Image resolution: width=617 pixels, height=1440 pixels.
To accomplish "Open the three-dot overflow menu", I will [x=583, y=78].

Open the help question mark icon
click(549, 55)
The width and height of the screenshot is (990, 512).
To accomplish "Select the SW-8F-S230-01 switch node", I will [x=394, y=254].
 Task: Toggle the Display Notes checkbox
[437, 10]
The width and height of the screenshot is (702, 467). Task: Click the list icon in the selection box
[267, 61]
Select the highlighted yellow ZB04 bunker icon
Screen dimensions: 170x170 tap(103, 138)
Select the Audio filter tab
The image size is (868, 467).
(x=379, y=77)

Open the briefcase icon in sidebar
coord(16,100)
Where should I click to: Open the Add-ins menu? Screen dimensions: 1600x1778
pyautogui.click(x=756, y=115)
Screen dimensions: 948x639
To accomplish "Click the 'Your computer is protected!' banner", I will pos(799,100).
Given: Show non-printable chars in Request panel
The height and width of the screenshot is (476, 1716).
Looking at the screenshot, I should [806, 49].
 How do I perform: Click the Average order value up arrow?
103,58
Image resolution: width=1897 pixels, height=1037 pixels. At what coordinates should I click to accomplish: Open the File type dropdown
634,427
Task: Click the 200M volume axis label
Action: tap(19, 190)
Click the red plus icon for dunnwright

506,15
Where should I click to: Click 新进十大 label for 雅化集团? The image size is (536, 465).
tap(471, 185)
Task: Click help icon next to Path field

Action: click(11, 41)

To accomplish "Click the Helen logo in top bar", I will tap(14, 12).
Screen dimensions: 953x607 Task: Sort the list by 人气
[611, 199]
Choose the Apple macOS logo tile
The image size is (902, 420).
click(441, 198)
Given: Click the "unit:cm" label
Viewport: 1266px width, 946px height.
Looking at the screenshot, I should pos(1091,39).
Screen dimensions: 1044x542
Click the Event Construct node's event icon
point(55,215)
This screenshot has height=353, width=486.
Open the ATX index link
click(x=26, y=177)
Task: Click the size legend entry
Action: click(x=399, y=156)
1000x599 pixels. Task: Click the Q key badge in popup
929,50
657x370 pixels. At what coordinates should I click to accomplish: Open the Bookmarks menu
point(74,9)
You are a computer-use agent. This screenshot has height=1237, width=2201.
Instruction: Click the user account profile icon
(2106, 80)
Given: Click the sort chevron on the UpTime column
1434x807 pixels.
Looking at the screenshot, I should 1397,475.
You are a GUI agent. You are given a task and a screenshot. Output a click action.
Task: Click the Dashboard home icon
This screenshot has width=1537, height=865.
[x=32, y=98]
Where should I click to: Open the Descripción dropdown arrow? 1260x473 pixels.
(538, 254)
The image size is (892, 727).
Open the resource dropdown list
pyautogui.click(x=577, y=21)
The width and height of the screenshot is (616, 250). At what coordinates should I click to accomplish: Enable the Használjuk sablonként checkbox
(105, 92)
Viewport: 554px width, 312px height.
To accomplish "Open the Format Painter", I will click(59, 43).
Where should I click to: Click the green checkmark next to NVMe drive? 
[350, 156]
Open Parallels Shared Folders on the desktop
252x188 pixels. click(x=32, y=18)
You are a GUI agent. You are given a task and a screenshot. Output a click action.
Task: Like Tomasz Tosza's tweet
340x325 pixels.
····················
▶ _Problem description_
Reproduce every line of the data above without changing anything, keeping the original order.

▶ _Answer for the task_
Image resolution: width=617 pixels, height=1440 pixels.
To accomplish "Open the three-dot overflow menu", I will [x=583, y=78].

Open the help question mark icon
click(549, 55)
The width and height of the screenshot is (990, 512).
To accomplish "Select the SW-8F-S230-01 switch node", I will [x=394, y=254].
 Task: Toggle the Display Notes checkbox
[437, 10]
The width and height of the screenshot is (702, 467). Task: Click the list icon in the selection box
[267, 61]
Select the highlighted yellow ZB04 bunker icon
Screen dimensions: 170x170 tap(103, 138)
Select the Audio filter tab
The image size is (868, 467).
(x=379, y=77)

Open the briefcase icon in sidebar
coord(16,100)
Where should I click to: Open the Add-ins menu? Screen dimensions: 1600x1778
pyautogui.click(x=756, y=115)
Screen dimensions: 948x639
To accomplish "Click the 'Your computer is protected!' banner", I will pos(799,100).
Given: Show non-printable chars in Request panel
The height and width of the screenshot is (476, 1716).
Looking at the screenshot, I should [806, 49].
 How do I perform: Click the Average order value up arrow?
103,58
Image resolution: width=1897 pixels, height=1037 pixels. At what coordinates should I click to accomplish: Open the File type dropdown
634,427
Task: Click the 200M volume axis label
Action: tap(19, 190)
Click the red plus icon for dunnwright

506,15
Where should I click to: Click 新进十大 label for 雅化集团? The image size is (536, 465).
tap(471, 185)
Task: Click help icon next to Path field

Action: click(11, 41)

To accomplish "Click the Helen logo in top bar", I will tap(14, 12).
Screen dimensions: 953x607 Task: Sort the list by 人气
[611, 199]
Choose the Apple macOS logo tile
The image size is (902, 420).
click(441, 198)
Given: Click the "unit:cm" label
Viewport: 1266px width, 946px height.
Looking at the screenshot, I should pos(1091,39).
Screen dimensions: 1044x542
Click the Event Construct node's event icon
point(55,215)
This screenshot has height=353, width=486.
Open the ATX index link
click(x=26, y=177)
Task: Click the size legend entry
Action: click(x=399, y=156)
1000x599 pixels. Task: Click the Q key badge in popup
929,50
657x370 pixels. At what coordinates should I click to accomplish: Open the Bookmarks menu
point(74,9)
You are a computer-use agent. This screenshot has height=1237, width=2201.
Instruction: Click the user account profile icon
(2106, 80)
Given: Click the sort chevron on the UpTime column
1434x807 pixels.
Looking at the screenshot, I should 1397,475.
You are a GUI agent. You are given a task and a screenshot. Output a click action.
Task: Click the Dashboard home icon
This screenshot has width=1537, height=865.
[x=32, y=98]
Where should I click to: Open the Descripción dropdown arrow? 1260x473 pixels.
(538, 254)
The image size is (892, 727).
Open the resource dropdown list
pyautogui.click(x=577, y=21)
The width and height of the screenshot is (616, 250). At what coordinates should I click to accomplish: Enable the Használjuk sablonként checkbox
(105, 92)
Viewport: 554px width, 312px height.
To accomplish "Open the Format Painter", I will click(59, 43).
Where should I click to: Click the green checkmark next to NVMe drive? 
[350, 156]
Open Parallels Shared Folders on the desktop
252x188 pixels. click(x=32, y=18)
You are a GUI agent. You are given a task and a screenshot. Output a click action.
Task: Like Tomasz Tosza's tweet
340x325 pixels.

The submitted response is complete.